At least one of Steph Curry and LeBron James has been involved in each of the last 10 NBA Finals series, including four straight years in which they went head-to-head for the title. The former is coming off a season in which he played only five games and his team finished in dead last, while the latter is still celebrating winning the NBA championship in the Orlando bubble with the Los Angeles Lakers.
Last season was a unique one for the Curry-James rivalry, in that only one of them played for a legitimate contender. But heading into the upcoming 2020-21 season, the landscape has changed, as both the Lakers and the Warriors (to a lesser extent) are expected to be among the top teams in the West.
It has been decades since Los Angeles and Golden State both were good at the same time, and this season presents an opportunity for that regional rivalry to be taken up another notch or two. But from Curry's perspective, there is no individual rivalry with James to speak of, but rather just two world-class competitors who frequently have been intertwined.
"We did play, the Warriors-Cavs, four years in a row," Curry told Complex's Zach Frydenlund. "It's not that long ago in terms of that whole conversation and whatnot. And now obviously him being in the West, in the same division, and should play them four times in a normal year. But I think at the end of the day, if you get caught up in that, you're already at a disadvantage just because there's so many other teams and other players at the top.
"And what Bron did in the Finals, or in the bubble season this year, and what he continues to do every year -- it's truly remarkable and unbelievable. I love that competition. And whoever that next guy that's going to challenge the top five, top 10 list in the league and all that type of stuff, that's for everybody else to talk about. We know what's up on the court when you see a guy across the way, you know you've got a force to be reckoned with. I want to be in that conversation every year, no matter who it is."

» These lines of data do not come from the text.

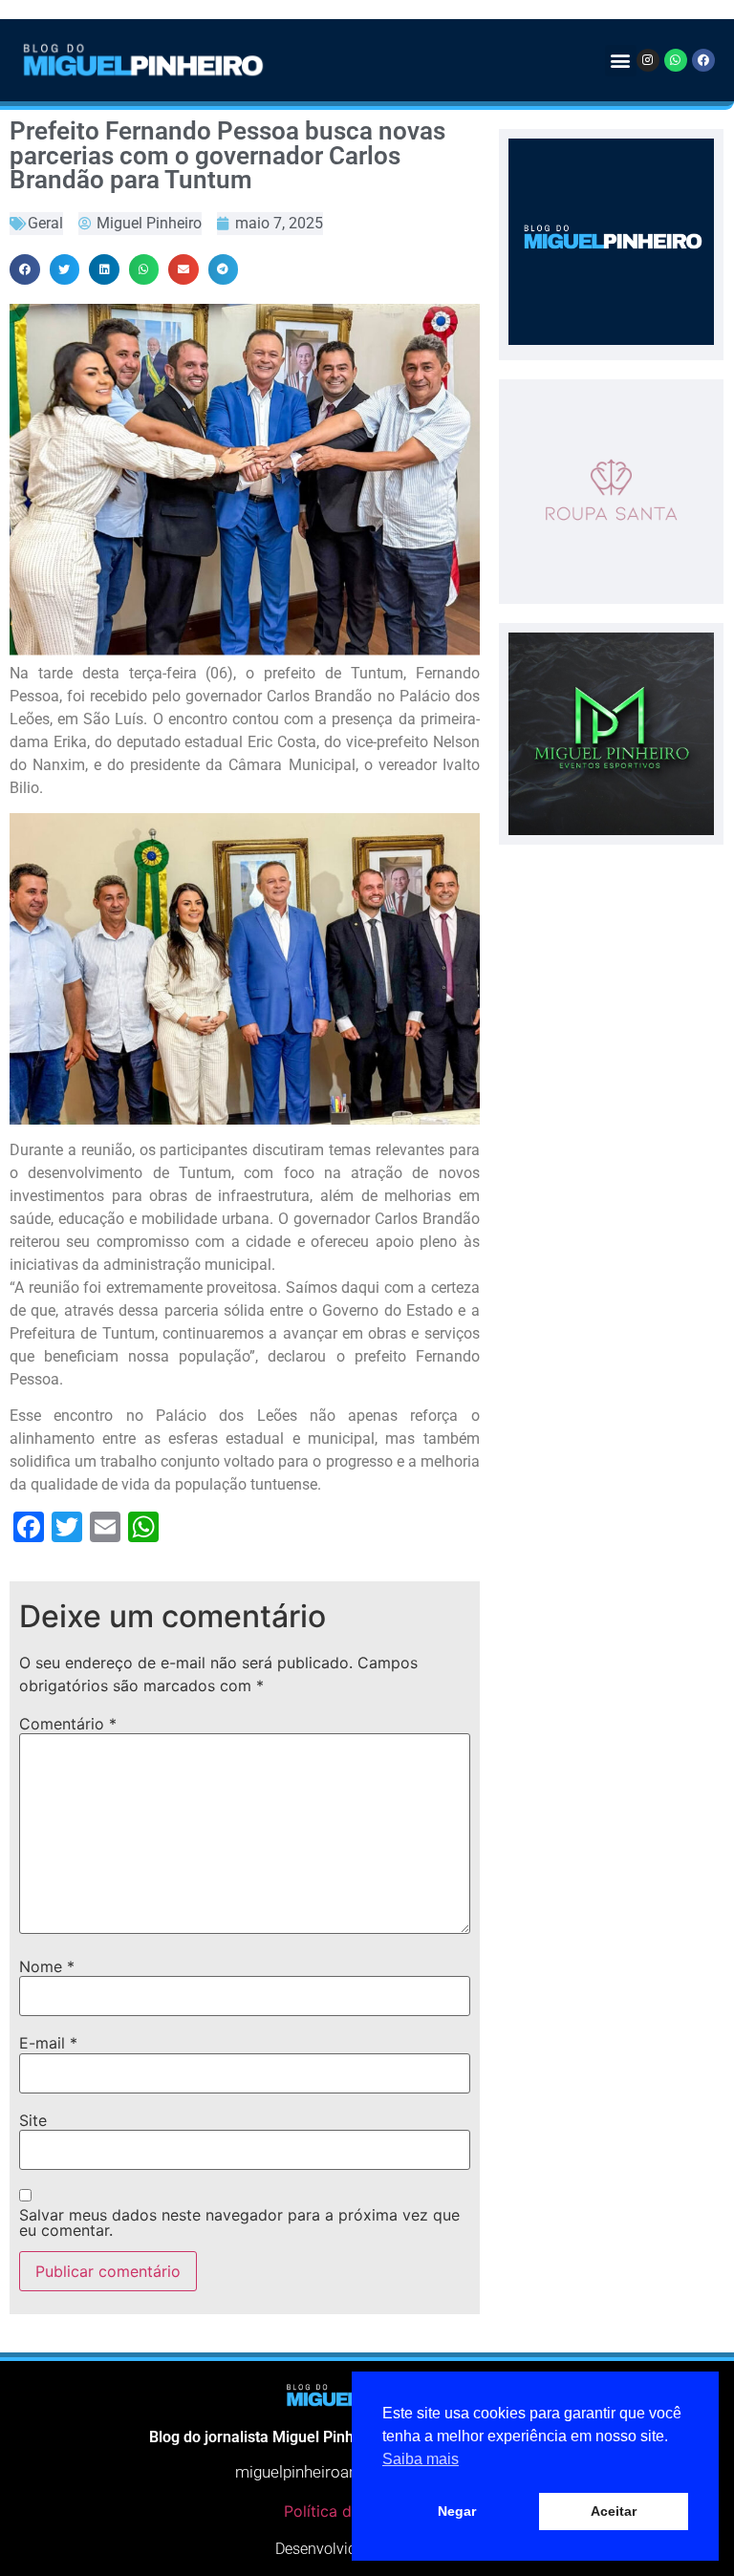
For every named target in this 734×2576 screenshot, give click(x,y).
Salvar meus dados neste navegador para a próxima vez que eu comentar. (239, 2222)
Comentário (68, 1723)
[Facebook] (703, 60)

Those four consecutive Finals series between the Warriors and Cleveland Cavaliers brought plenty of joy and pain to both sides, and both Curry and James obviously were at the center of what transpired. But with Curry now surrounded by a considerably different supporting cast and James now playing for an entirely different franchise, that particular era of the "rivalry" has come to a close -- for the Warriors, at least.
"Forever, it's going to be hard to get rid of the four year back and forth between the Warriors and Cleveland," Curry continued, "but we're moving on."
Curry is focused on what lies ahead of him and Golden State, and for good reason. And if all goes as he and the Warriors hope, Curry and James might soon find themselves in a position to begin a new era of the "rivalry."